#### [WORK TO COMPLETE]
Repeat the records word for word, beginning with the line that contains "Describe the element" and continuing through the line that contains "I want to click", both lines included.

#### [PROVIDED DATA]
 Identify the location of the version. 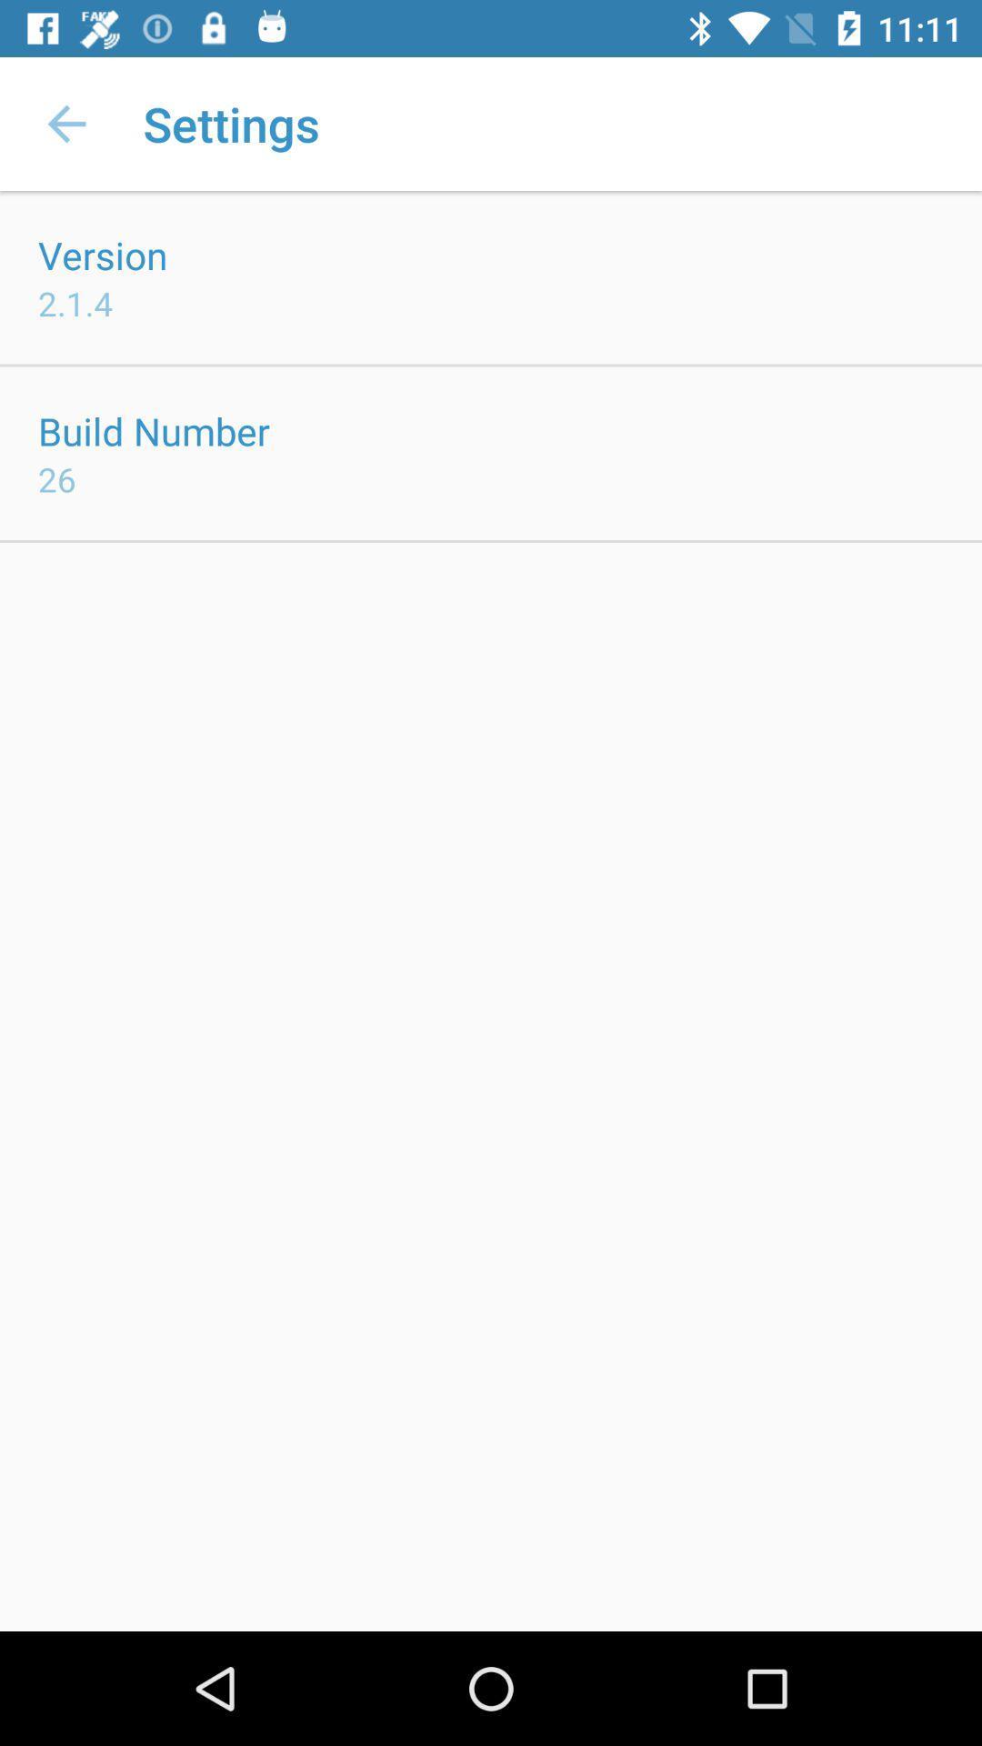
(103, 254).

* * *

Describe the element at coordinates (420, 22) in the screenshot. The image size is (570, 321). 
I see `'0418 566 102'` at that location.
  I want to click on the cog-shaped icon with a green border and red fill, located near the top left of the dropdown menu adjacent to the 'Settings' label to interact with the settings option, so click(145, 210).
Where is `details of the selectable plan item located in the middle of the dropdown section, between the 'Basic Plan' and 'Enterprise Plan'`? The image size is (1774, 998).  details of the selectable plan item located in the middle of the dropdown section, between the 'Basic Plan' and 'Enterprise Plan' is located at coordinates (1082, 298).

#### [WRITTEN RESPONSE]
Describe the element at coordinates (420, 22) in the screenshot. The image size is (570, 321). 
I see `'0418 566 102'` at that location.
  I want to click on the cog-shaped icon with a green border and red fill, located near the top left of the dropdown menu adjacent to the 'Settings' label to interact with the settings option, so click(145, 210).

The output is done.